Or it has to do with MS not wanting to take the chance that it won't work so they lock it out anyways. You've over thinking it. This is a business and tactical move by MS to get people off older platforms. Something might be missing, yeah, but I bet you they don't care what it is and aren't willing to find out. 

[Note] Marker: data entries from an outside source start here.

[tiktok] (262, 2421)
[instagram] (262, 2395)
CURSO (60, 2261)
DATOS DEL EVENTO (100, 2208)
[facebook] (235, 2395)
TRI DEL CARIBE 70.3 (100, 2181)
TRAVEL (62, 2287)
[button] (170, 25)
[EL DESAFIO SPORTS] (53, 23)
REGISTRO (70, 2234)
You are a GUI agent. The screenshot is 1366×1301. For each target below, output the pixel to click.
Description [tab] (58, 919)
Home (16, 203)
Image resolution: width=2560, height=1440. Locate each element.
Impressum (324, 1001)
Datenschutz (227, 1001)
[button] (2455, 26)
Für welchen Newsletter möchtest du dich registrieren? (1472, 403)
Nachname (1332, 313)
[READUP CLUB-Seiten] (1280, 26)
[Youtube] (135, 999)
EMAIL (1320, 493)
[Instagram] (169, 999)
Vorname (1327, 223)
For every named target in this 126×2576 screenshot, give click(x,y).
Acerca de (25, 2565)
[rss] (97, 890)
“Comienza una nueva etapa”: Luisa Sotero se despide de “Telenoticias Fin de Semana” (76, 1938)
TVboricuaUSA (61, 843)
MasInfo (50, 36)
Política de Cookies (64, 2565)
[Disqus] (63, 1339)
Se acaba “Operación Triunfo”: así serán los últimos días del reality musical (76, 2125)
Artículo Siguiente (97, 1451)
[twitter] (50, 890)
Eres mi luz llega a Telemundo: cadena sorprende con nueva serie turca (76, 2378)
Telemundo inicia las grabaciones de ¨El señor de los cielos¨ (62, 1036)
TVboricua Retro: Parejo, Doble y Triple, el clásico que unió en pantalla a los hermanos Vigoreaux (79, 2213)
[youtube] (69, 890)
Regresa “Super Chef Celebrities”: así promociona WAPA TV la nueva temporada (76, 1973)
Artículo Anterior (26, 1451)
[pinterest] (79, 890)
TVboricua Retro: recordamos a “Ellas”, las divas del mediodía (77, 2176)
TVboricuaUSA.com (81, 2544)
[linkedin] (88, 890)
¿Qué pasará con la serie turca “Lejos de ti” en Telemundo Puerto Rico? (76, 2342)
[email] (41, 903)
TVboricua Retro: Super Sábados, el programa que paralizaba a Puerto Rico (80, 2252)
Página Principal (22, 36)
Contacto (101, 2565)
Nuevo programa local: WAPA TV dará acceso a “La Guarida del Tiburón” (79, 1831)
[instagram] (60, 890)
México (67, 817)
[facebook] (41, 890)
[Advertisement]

Windows 2003 R2 was released 8 years ago and XP was released 12 years ago. I think it's time for an upgrade and I don't think you can complain about it too much with that being the case.


----------



## terrastrife (Feb 4, 2013)

AMD systems are getting rolled


----------



## lemonadesoda (Feb 4, 2013)

Thanks for the explanation. OK, I understand that the x86 compiler you are using is not XP/2k3 compatible. You are using VC2012 with certain compiler switches that are not compatible with 5.x kernel. And rather than developing 2 code streams, you decided not to support older 5.x kernel windows. That's OK. 

And yes MS has decided to drop support for older OS. I understand (and agree) with their strategy. But the argument that it is the users problem that they have "an old OS" is as logical as saying... there are more XP/2K3 installations out there than Macs. Therefore no company should develop or support software for Macs. (Oh how MS would love to say that! ) Or that SATA is already 13 years old, therefore W7 should not include compatibility with IDE devices. Or USB 1.x.  Or LAN 10/100. Or wifi a/b. 

Yes, XP might be "out of date", but it is still very common: http://www.cnn.co.uk/2012/09/03/tech/gaming-gadgets/microsoft-windows-7/index.html, esp. in markets outside of the US.

Yes, it's OK to make a decision not to support it. But every other benchmark x86 I've come across *is compatible *with XP. So saying your benchmark is x86 compatible or providing an x86.exe is likely to cause a lot of confusion. That isnt your fault, but a problem caused by MS and kernel 6.x vs kernel 5.x. I'd definitely recommend you put up a warning on the download site and say W7, W8 compatible, not compatible with XP/2K3. The reason is a requirement for Kernel 6.x APIs.

Look, we've already spent a good 10 minutes discussing this problem.  Without letting people know the restrictions of your x86 download, other people will hit the same problem and you are going to have to answer them. So put up a notice! Or fix the error message. It shouldnt say, "not a valid x86 application", but "only compatible with Kernel 6.x and above". Perhaps you have no control over that error message, in which case MS should hang their head in shame for yet another unhelpful and confusing dialog box!

You suggested I upgrade? I can't disagree that that is a nice idea in theory. But even if you offered to pay for 5x copies of W7, I would not install them on all my machines. What are they? Webserver, fileserver, netbook, MAIN MACHINE, wife's PC.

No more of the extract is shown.